Santiago Lyon, head of Advocacy and Education for the Content Authenticity Initiative, gave a presentation to the committee on how technology can be used to combat misinformation and what leaders in the industry are doing to allow for the labeling and identification of AI-generated or modified content.

“At Adobe, we believe transparency is essential to trust in the age of AI,” said Lyon. “As AI becomes a more powerful creative tool, people deserve to know the origins of the content they see online and how it’s made. That’s why we’re proud to work with industry partners, policymakers and creators to advance open standards that protect creative rights, encourage greater transparency and ensure that innovation and integrity grow together.”

In 2019, Adobe, The New York Times and Twitter (now X), founded the CAI to promote an industry standard for verifying the authenticity and provenance of digital content.

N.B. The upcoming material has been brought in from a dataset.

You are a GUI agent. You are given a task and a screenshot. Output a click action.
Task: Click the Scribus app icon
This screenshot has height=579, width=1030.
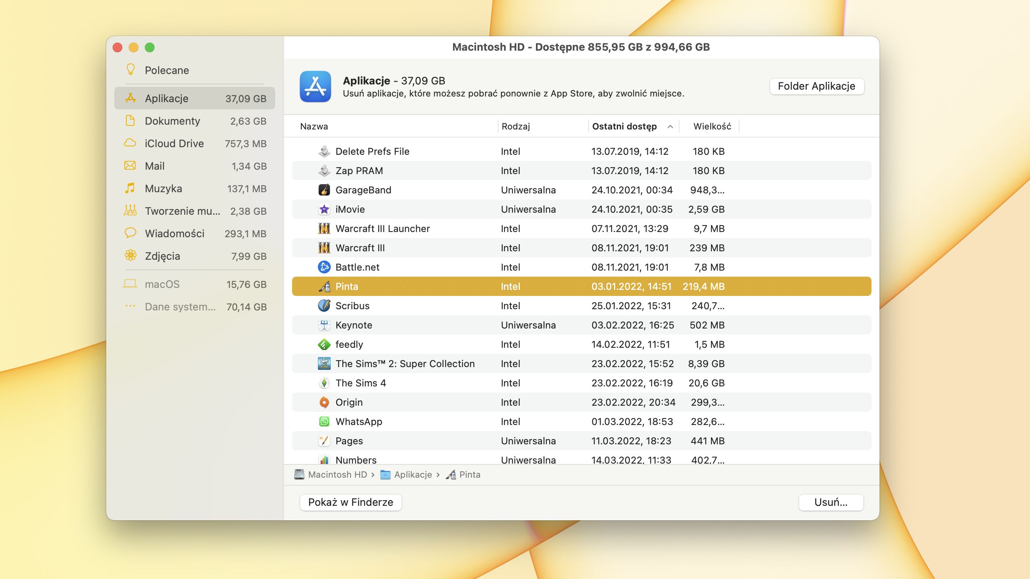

“With AI developing and spreading at a rapid pace, it’s more important than ever for there to be easy, standardized ways for content creators to verify the work they make and for users to be able to confidently tell what’s real and what was digitally altered,” Ciresi said. “In the meeting, we were encouraged to learn that companies’ innovative use of metadata to label content provides a way for consumers to tell what content was or wasn’t generated or edited using AI. This knowledge would both empower and protect the average internet consumer from misinformation.”

The meeting was the third that the House Communications and Technology Committee held on AI this term.